BRIEF: The required output is the lines below from the line containing "has width=986, height=622." to the line containing "Instruction: Select Office", inclusive, retyped exactly. No other lines belong in it.

INPUT DATA:
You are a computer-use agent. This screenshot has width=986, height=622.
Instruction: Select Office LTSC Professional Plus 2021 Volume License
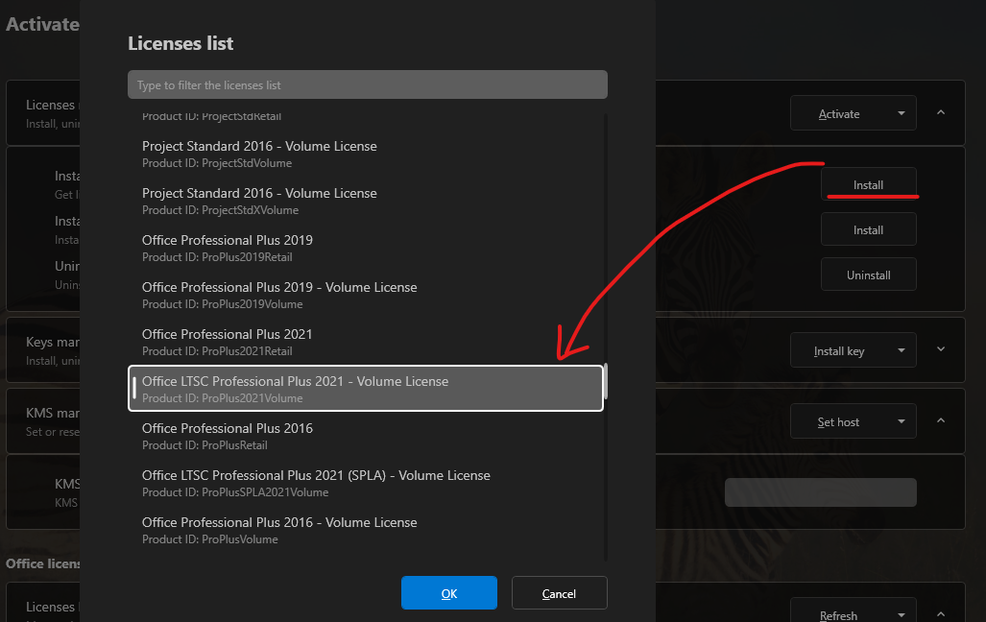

---

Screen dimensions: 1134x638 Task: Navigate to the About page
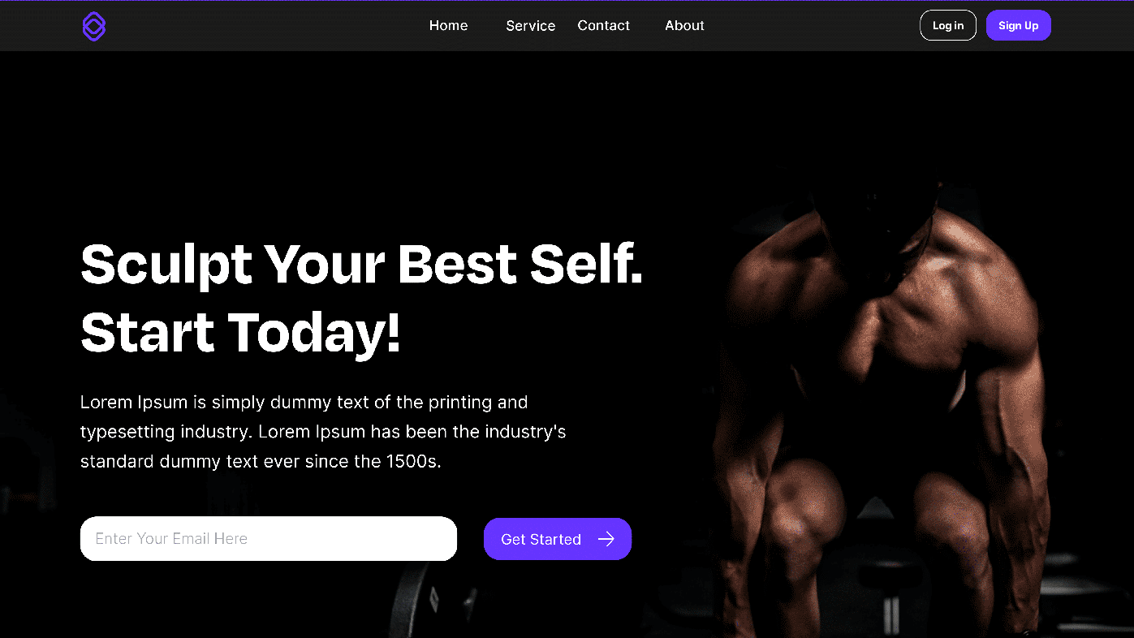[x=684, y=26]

---

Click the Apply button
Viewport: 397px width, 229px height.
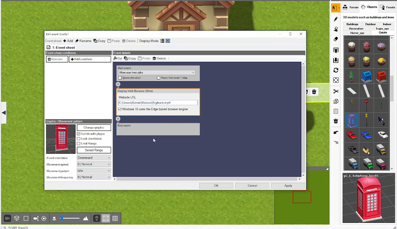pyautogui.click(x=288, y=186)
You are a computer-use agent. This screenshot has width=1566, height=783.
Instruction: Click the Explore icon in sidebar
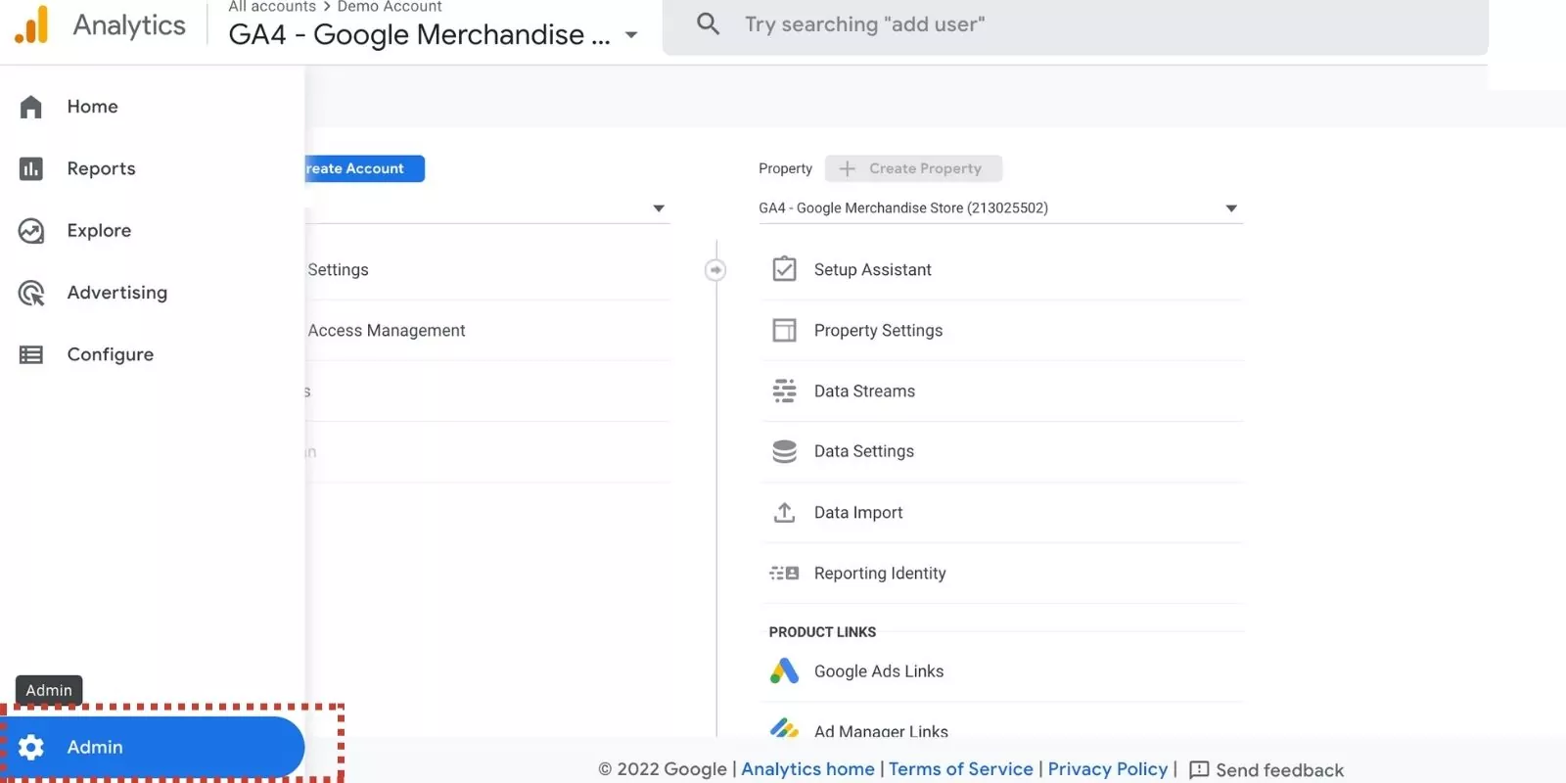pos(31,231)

COMPLETED EXERCISE:
You are a computer-use agent. This screenshot has width=986, height=622.
Instruction: Select Office LTSC Professional Plus 2021 Volume License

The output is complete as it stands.